1. Introduction
Les années 90 ont été marquées en Afrique subsaharienne par une amélioration de la croissance
économique qui était proche de zéro en 1991-1992. Ce mouvement a été à l'origine, entre 1995 et
1998, d'un espoir de voir l'Afrique faire des progrès sur la voie du développement, alors que la
décennie 80 avait été marquée par une régression significative du PIB par habitant. Comme le montre
le tableau 11, la principale caractéristique de l'évolution du taux de croissance moyen est l'extrême
diversité des performances économiques dans la région. Chaque année, des pays sombrent dans une
crise et d'autres connaissent un rebond spectaculaire. Cette grande variabilité tient en partie au fait que
la conjoncture des pays africains est particulièrement heurtée, et que nombre d'entre eux connaissent
des cycles très marqués. Elle est aussi la traduction des réels progrès que connaissent certains pays sur
de longues périodes, tandis que d'autres subissent une crise prolongée.
D'une manière générale, partant des études initiales (Barro 1991, Barro et Lee 1996, Barro et
Sala-I-Martin 1995) ou des études plus récentes (Temple 1999, Ahn et Hemmings 2000) il est montré
les influences que peuvent avoir sur la croissance, le capital humain, les activités de recherche-
développement, le cadre macroéconomique et le cadre structure de l'action des pouvoirs publics, la
politique du commerce extérieur, et même la situation des marchés financiers.
Toutefois, il ne semble pas avoir de consensus quant au rôle exact du capital humain dans la
croissance économique des pays en développement. Ainsi, des études2 réalisées sur la base des
estimations d'un modèle de Solow tel que suggéré par Mankiw, Romer et Weil (1992) montrent que le
capital humain exerce un effet négatif sur la croissance.
S'il est admis que les pays en développement bénéficient des efforts de recherche-
développement des pays industrialisés3 dans la mesure où ceux-ci diffusent le savoir à travers les biens
exportés vers les pays en développement, ces derniers peuvent alors combler leur retard de
développement en tirant profit de la technologie existante. Ainsi, comme le soulignent de nombreux
auteurs (Romer 1993, Grossman et Helpman 1994), les pays en développement peuvent bénéficier des
transferts de technologie en grande partie par l'ouverture au commerce international. De même,
l'investissement en capital humain est rentable du point de vue de la croissance si des technologies
sont développées et intégrées dans les investissements en capital humain dans la mesure où les
individus investissent en capital humain. C'est ainsi que certains auteurs4 soutiennent les politiques
d'ouverture au commerce en insistant sur les gains issus des transferts technologiques. En effet,
l'ouverture au commerce permet de profiter davantage des effets de la diffusion du progrès technique,
mais pour en bénéficier, il est nécessaire de détenir le capital humain capable de l'utiliser.
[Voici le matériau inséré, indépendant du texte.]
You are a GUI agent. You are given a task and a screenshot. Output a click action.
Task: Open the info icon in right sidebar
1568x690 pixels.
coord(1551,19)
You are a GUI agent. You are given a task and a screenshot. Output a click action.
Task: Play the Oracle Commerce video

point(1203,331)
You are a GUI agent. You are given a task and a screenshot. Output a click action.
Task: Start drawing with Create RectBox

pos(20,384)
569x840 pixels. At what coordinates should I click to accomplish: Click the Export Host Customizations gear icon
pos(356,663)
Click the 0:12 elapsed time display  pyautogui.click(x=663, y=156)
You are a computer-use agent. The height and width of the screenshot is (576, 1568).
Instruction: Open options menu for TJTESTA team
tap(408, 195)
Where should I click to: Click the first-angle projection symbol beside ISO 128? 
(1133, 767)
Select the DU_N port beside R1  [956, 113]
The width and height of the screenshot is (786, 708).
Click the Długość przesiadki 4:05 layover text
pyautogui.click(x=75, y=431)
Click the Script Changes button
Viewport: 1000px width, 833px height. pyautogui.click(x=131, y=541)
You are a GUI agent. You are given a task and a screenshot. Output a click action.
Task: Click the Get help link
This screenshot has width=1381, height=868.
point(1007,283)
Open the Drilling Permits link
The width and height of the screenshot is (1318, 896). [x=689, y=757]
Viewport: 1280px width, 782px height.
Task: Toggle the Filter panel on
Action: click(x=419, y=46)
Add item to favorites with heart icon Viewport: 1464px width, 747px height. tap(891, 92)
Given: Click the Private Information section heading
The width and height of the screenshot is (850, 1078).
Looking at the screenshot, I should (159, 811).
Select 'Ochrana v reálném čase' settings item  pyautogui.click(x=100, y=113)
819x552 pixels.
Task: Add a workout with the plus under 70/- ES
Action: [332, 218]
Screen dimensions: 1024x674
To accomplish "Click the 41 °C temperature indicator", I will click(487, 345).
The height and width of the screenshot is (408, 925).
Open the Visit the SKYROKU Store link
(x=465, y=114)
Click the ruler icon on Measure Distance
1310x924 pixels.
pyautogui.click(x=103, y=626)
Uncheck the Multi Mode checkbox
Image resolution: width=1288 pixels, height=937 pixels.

Compte tenu de l’impact du capital humain sur la croissance des pays en développement et de
l'objet des différentes approches sus évoquées, on peut dégager le principal fait stylisé suivant :
l'impact du capital humain sur la croissance des pays en développement est généralement difficile à
mettre en évidence, à moins que ne soient explicitement intégrés des éléments technologiques liés à
l'ouverture extérieure des économies. Ce qui semble justifier un approfondissement du rôle du capital
humain dans la croissance des pays d'Afrique subsaharienne en mettant en exergue la nature de la
relation - directe ou conditionnée - entre les deux.
En confrontant les données de 23 pays5 de la région entre 1980 et 1997 à un certain nombre
d'hypothèses relatives à la contribution du capital humain à la croissance, cette étude recherche de
nouveaux éléments quant au rôle du capital dans la croissance.
1 Voir annexe.
2 Voir les études de Knight, Loaysa et Villanueva [1993] ou celle de Islam [1995].
3 Ce type d'analyse rejoint celle de Krugman [1979] où seul le pays développé innove, le pays en développement imitant la
technologie.
4 Keller [1996].
5 Nous n'avons retenu que les pays pour lesquels les données sont régulières sur l'ensemble de la période.